*** Available records Section Begins ***
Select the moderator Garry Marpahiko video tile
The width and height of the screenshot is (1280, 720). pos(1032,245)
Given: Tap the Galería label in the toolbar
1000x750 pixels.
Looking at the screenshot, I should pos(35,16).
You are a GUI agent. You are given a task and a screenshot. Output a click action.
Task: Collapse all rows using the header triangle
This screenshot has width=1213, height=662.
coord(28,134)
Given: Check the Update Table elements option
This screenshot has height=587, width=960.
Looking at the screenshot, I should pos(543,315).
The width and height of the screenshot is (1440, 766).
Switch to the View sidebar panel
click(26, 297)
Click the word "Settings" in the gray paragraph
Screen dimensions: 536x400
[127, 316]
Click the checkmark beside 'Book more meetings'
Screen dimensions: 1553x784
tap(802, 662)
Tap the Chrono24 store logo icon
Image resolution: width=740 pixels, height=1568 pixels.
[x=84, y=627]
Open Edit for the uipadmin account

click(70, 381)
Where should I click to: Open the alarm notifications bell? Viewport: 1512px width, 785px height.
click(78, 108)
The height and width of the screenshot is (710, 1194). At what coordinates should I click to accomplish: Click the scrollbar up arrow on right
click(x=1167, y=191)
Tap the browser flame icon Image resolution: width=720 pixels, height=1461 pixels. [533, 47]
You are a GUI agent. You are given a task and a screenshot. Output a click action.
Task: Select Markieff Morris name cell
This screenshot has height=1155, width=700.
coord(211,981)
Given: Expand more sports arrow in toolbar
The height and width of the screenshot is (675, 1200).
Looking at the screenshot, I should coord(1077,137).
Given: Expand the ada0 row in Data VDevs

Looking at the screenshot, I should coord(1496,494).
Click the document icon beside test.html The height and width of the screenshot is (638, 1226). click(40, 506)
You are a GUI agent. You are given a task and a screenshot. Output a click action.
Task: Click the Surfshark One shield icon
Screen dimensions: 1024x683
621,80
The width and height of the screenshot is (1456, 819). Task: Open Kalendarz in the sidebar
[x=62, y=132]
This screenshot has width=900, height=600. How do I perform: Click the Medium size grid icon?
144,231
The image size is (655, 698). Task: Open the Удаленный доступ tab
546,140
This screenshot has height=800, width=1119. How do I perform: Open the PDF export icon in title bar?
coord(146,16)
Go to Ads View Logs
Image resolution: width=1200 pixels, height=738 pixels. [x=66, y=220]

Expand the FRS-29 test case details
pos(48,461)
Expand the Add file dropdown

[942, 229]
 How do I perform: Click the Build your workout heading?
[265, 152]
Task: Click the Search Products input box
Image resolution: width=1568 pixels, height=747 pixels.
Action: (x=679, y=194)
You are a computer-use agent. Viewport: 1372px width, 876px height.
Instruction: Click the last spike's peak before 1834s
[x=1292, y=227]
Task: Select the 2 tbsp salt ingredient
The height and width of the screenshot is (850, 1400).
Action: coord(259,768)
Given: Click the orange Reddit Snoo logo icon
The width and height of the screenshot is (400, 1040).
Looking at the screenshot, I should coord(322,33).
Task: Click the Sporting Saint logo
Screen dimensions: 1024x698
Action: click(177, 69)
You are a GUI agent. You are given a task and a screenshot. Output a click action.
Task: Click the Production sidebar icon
*** Available records Section Ends ***
▶ [Exercise brief]: With the records above in view, retype each one exactly.

▶ [Output for this exercise]:
Select the moderator Garry Marpahiko video tile
The width and height of the screenshot is (1280, 720). pos(1032,245)
Given: Tap the Galería label in the toolbar
1000x750 pixels.
Looking at the screenshot, I should pos(35,16).
You are a GUI agent. You are given a task and a screenshot. Output a click action.
Task: Collapse all rows using the header triangle
This screenshot has width=1213, height=662.
coord(28,134)
Given: Check the Update Table elements option
This screenshot has height=587, width=960.
Looking at the screenshot, I should pos(543,315).
The width and height of the screenshot is (1440, 766).
Switch to the View sidebar panel
click(26, 297)
Click the word "Settings" in the gray paragraph
Screen dimensions: 536x400
[127, 316]
Click the checkmark beside 'Book more meetings'
Screen dimensions: 1553x784
tap(802, 662)
Tap the Chrono24 store logo icon
Image resolution: width=740 pixels, height=1568 pixels.
[x=84, y=627]
Open Edit for the uipadmin account

click(70, 381)
Where should I click to: Open the alarm notifications bell? Viewport: 1512px width, 785px height.
click(78, 108)
The height and width of the screenshot is (710, 1194). At what coordinates should I click to accomplish: Click the scrollbar up arrow on right
click(x=1167, y=191)
Tap the browser flame icon Image resolution: width=720 pixels, height=1461 pixels. [533, 47]
You are a GUI agent. You are given a task and a screenshot. Output a click action.
Task: Select Markieff Morris name cell
This screenshot has height=1155, width=700.
coord(211,981)
Given: Expand more sports arrow in toolbar
The height and width of the screenshot is (675, 1200).
Looking at the screenshot, I should coord(1077,137).
Given: Expand the ada0 row in Data VDevs

Looking at the screenshot, I should coord(1496,494).
Click the document icon beside test.html The height and width of the screenshot is (638, 1226). click(40, 506)
You are a GUI agent. You are given a task and a screenshot. Output a click action.
Task: Click the Surfshark One shield icon
Screen dimensions: 1024x683
621,80
The width and height of the screenshot is (1456, 819). Task: Open Kalendarz in the sidebar
[x=62, y=132]
This screenshot has width=900, height=600. How do I perform: Click the Medium size grid icon?
144,231
The image size is (655, 698). Task: Open the Удаленный доступ tab
546,140
This screenshot has height=800, width=1119. How do I perform: Open the PDF export icon in title bar?
coord(146,16)
Go to Ads View Logs
Image resolution: width=1200 pixels, height=738 pixels. [x=66, y=220]

Expand the FRS-29 test case details
pos(48,461)
Expand the Add file dropdown

[942, 229]
 How do I perform: Click the Build your workout heading?
[265, 152]
Task: Click the Search Products input box
Image resolution: width=1568 pixels, height=747 pixels.
Action: (x=679, y=194)
You are a computer-use agent. Viewport: 1372px width, 876px height.
Instruction: Click the last spike's peak before 1834s
[x=1292, y=227]
Task: Select the 2 tbsp salt ingredient
The height and width of the screenshot is (850, 1400).
Action: coord(259,768)
Given: Click the orange Reddit Snoo logo icon
The width and height of the screenshot is (400, 1040).
Looking at the screenshot, I should coord(322,33).
Task: Click the Sporting Saint logo
Screen dimensions: 1024x698
Action: click(177, 69)
You are a GUI agent. You are given a task and a screenshot. Output a click action.
Task: Click the Production sidebar icon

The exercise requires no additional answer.